== Work request ==
Using the data below, please return every line exactly as given.

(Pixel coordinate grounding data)
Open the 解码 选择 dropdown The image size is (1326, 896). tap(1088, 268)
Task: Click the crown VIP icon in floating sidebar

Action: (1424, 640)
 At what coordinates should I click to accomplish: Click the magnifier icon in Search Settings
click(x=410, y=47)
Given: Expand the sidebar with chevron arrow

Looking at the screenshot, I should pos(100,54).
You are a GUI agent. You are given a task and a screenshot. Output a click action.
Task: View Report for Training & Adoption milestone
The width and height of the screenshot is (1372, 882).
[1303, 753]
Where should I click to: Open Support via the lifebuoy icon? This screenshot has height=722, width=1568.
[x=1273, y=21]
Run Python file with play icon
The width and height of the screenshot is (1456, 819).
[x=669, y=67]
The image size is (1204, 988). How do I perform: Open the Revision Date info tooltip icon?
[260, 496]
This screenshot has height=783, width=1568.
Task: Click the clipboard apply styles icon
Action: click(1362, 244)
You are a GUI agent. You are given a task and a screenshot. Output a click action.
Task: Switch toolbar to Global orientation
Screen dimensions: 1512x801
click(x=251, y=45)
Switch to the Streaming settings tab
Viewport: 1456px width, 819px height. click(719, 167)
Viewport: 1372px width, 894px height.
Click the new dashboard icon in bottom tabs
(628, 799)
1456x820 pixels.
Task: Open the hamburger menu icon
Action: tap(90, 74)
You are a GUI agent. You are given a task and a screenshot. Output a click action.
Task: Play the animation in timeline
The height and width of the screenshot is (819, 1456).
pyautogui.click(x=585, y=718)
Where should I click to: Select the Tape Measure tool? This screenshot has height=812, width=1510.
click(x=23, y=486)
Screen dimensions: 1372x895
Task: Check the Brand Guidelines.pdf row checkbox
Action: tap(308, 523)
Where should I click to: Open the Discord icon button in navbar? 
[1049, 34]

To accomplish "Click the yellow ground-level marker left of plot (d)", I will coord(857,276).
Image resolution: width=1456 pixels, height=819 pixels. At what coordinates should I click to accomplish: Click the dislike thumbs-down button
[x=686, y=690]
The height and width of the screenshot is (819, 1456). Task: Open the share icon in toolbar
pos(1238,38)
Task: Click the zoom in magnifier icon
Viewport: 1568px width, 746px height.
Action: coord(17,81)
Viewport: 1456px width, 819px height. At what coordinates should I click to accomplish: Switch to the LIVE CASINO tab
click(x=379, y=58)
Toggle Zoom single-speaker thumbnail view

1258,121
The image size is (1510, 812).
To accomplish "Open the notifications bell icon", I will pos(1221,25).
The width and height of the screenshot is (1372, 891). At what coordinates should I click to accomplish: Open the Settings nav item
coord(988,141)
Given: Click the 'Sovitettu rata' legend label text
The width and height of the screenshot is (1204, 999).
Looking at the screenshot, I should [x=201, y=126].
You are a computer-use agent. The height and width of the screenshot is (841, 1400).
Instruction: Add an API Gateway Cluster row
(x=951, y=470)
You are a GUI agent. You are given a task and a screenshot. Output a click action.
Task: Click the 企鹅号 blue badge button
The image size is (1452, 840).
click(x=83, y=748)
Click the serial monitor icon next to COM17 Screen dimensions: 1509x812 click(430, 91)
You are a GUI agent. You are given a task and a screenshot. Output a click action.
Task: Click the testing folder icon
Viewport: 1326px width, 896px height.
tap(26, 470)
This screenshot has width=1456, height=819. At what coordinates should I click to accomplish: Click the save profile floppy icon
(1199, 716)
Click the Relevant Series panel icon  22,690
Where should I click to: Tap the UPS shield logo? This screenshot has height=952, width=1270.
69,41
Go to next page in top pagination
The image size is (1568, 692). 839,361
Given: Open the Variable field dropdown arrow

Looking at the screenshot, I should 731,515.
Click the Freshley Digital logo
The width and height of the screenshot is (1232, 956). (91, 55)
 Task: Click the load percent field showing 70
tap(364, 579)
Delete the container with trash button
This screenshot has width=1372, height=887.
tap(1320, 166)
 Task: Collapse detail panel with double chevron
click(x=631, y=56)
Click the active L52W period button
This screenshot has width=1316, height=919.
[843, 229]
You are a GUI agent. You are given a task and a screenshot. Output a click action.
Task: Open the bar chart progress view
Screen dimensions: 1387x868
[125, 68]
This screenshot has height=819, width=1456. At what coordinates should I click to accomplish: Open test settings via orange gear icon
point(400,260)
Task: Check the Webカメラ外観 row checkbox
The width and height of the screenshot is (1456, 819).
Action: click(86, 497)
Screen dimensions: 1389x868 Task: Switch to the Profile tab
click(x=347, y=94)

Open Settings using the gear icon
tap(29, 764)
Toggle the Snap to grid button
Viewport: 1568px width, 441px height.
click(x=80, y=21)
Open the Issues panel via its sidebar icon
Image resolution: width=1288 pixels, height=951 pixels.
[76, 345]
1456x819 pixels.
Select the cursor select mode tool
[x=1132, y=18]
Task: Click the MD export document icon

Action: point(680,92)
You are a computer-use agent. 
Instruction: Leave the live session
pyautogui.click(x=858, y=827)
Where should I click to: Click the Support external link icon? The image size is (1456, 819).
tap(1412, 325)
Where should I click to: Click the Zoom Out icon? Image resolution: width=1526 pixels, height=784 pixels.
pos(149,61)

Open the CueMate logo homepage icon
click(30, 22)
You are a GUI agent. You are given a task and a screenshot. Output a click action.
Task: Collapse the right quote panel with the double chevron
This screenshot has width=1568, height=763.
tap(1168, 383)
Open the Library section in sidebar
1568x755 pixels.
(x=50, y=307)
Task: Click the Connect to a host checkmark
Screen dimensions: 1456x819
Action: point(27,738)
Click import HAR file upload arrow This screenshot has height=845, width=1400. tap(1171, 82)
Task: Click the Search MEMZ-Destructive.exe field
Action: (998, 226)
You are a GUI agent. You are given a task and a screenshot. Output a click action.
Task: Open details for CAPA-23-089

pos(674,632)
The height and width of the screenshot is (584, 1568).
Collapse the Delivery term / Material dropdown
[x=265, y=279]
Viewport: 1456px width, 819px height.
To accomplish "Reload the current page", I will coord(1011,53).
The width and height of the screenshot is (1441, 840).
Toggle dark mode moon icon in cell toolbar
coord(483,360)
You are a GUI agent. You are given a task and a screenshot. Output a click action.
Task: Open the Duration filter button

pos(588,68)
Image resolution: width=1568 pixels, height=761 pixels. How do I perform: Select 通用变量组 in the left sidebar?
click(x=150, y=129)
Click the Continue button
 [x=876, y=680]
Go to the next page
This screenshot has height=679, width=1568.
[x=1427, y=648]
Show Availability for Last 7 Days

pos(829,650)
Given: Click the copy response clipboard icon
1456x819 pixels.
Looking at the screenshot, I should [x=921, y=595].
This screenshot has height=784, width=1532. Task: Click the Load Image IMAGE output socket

== Written answer ==
Open the 解码 选择 dropdown The image size is (1326, 896). tap(1088, 268)
Task: Click the crown VIP icon in floating sidebar

Action: (1424, 640)
 At what coordinates should I click to accomplish: Click the magnifier icon in Search Settings
click(x=410, y=47)
Given: Expand the sidebar with chevron arrow

Looking at the screenshot, I should pos(100,54).
You are a GUI agent. You are given a task and a screenshot. Output a click action.
Task: View Report for Training & Adoption milestone
The width and height of the screenshot is (1372, 882).
[1303, 753]
Where should I click to: Open Support via the lifebuoy icon? This screenshot has height=722, width=1568.
[x=1273, y=21]
Run Python file with play icon
The width and height of the screenshot is (1456, 819).
[x=669, y=67]
The image size is (1204, 988). How do I perform: Open the Revision Date info tooltip icon?
[260, 496]
This screenshot has height=783, width=1568.
Task: Click the clipboard apply styles icon
Action: click(1362, 244)
You are a GUI agent. You are given a task and a screenshot. Output a click action.
Task: Switch toolbar to Global orientation
Screen dimensions: 1512x801
click(x=251, y=45)
Switch to the Streaming settings tab
Viewport: 1456px width, 819px height. click(719, 167)
Viewport: 1372px width, 894px height.
Click the new dashboard icon in bottom tabs
(628, 799)
1456x820 pixels.
Task: Open the hamburger menu icon
Action: tap(90, 74)
You are a GUI agent. You are given a task and a screenshot. Output a click action.
Task: Play the animation in timeline
The height and width of the screenshot is (819, 1456).
pyautogui.click(x=585, y=718)
Where should I click to: Select the Tape Measure tool? This screenshot has height=812, width=1510.
click(x=23, y=486)
Screen dimensions: 1372x895
Task: Check the Brand Guidelines.pdf row checkbox
Action: tap(308, 523)
Where should I click to: Open the Discord icon button in navbar? 
[1049, 34]

To accomplish "Click the yellow ground-level marker left of plot (d)", I will coord(857,276).
Image resolution: width=1456 pixels, height=819 pixels. At what coordinates should I click to accomplish: Click the dislike thumbs-down button
[x=686, y=690]
The height and width of the screenshot is (819, 1456). Task: Open the share icon in toolbar
pos(1238,38)
Task: Click the zoom in magnifier icon
Viewport: 1568px width, 746px height.
Action: coord(17,81)
Viewport: 1456px width, 819px height. At what coordinates should I click to accomplish: Switch to the LIVE CASINO tab
click(x=379, y=58)
Toggle Zoom single-speaker thumbnail view

1258,121
The image size is (1510, 812).
To accomplish "Open the notifications bell icon", I will pos(1221,25).
The width and height of the screenshot is (1372, 891). At what coordinates should I click to accomplish: Open the Settings nav item
coord(988,141)
Given: Click the 'Sovitettu rata' legend label text
The width and height of the screenshot is (1204, 999).
Looking at the screenshot, I should [x=201, y=126].
You are a computer-use agent. The height and width of the screenshot is (841, 1400).
Instruction: Add an API Gateway Cluster row
(x=951, y=470)
You are a GUI agent. You are given a task and a screenshot. Output a click action.
Task: Click the 企鹅号 blue badge button
The image size is (1452, 840).
click(x=83, y=748)
Click the serial monitor icon next to COM17 Screen dimensions: 1509x812 click(430, 91)
You are a GUI agent. You are given a task and a screenshot. Output a click action.
Task: Click the testing folder icon
Viewport: 1326px width, 896px height.
tap(26, 470)
This screenshot has width=1456, height=819. At what coordinates should I click to accomplish: Click the save profile floppy icon
(1199, 716)
Click the Relevant Series panel icon  22,690
Where should I click to: Tap the UPS shield logo? This screenshot has height=952, width=1270.
69,41
Go to next page in top pagination
The image size is (1568, 692). 839,361
Given: Open the Variable field dropdown arrow

Looking at the screenshot, I should 731,515.
Click the Freshley Digital logo
The width and height of the screenshot is (1232, 956). (91, 55)
 Task: Click the load percent field showing 70
tap(364, 579)
Delete the container with trash button
This screenshot has width=1372, height=887.
tap(1320, 166)
 Task: Collapse detail panel with double chevron
click(x=631, y=56)
Click the active L52W period button
This screenshot has width=1316, height=919.
[843, 229]
You are a GUI agent. You are given a task and a screenshot. Output a click action.
Task: Open the bar chart progress view
Screen dimensions: 1387x868
[125, 68]
This screenshot has height=819, width=1456. At what coordinates should I click to accomplish: Open test settings via orange gear icon
point(400,260)
Task: Check the Webカメラ外観 row checkbox
The width and height of the screenshot is (1456, 819).
Action: click(86, 497)
Screen dimensions: 1389x868 Task: Switch to the Profile tab
click(x=347, y=94)

Open Settings using the gear icon
tap(29, 764)
Toggle the Snap to grid button
Viewport: 1568px width, 441px height.
click(x=80, y=21)
Open the Issues panel via its sidebar icon
Image resolution: width=1288 pixels, height=951 pixels.
[76, 345]
1456x819 pixels.
Select the cursor select mode tool
[x=1132, y=18]
Task: Click the MD export document icon

Action: point(680,92)
You are a computer-use agent. 
Instruction: Leave the live session
pyautogui.click(x=858, y=827)
Where should I click to: Click the Support external link icon? The image size is (1456, 819).
tap(1412, 325)
Where should I click to: Click the Zoom Out icon? Image resolution: width=1526 pixels, height=784 pixels.
pos(149,61)

Open the CueMate logo homepage icon
click(30, 22)
You are a GUI agent. You are given a task and a screenshot. Output a click action.
Task: Collapse the right quote panel with the double chevron
This screenshot has width=1568, height=763.
tap(1168, 383)
Open the Library section in sidebar
1568x755 pixels.
(x=50, y=307)
Task: Click the Connect to a host checkmark
Screen dimensions: 1456x819
Action: point(27,738)
Click import HAR file upload arrow This screenshot has height=845, width=1400. tap(1171, 82)
Task: Click the Search MEMZ-Destructive.exe field
Action: (998, 226)
You are a GUI agent. You are given a task and a screenshot. Output a click action.
Task: Open details for CAPA-23-089

pos(674,632)
The height and width of the screenshot is (584, 1568).
Collapse the Delivery term / Material dropdown
[x=265, y=279]
Viewport: 1456px width, 819px height.
To accomplish "Reload the current page", I will coord(1011,53).
The width and height of the screenshot is (1441, 840).
Toggle dark mode moon icon in cell toolbar
coord(483,360)
You are a GUI agent. You are given a task and a screenshot. Output a click action.
Task: Open the Duration filter button

pos(588,68)
Image resolution: width=1568 pixels, height=761 pixels. How do I perform: Select 通用变量组 in the left sidebar?
click(x=150, y=129)
Click the Continue button
 [x=876, y=680]
Go to the next page
This screenshot has height=679, width=1568.
[x=1427, y=648]
Show Availability for Last 7 Days

pos(829,650)
Given: Click the copy response clipboard icon
1456x819 pixels.
Looking at the screenshot, I should [x=921, y=595].
This screenshot has height=784, width=1532. Task: Click the Load Image IMAGE output socket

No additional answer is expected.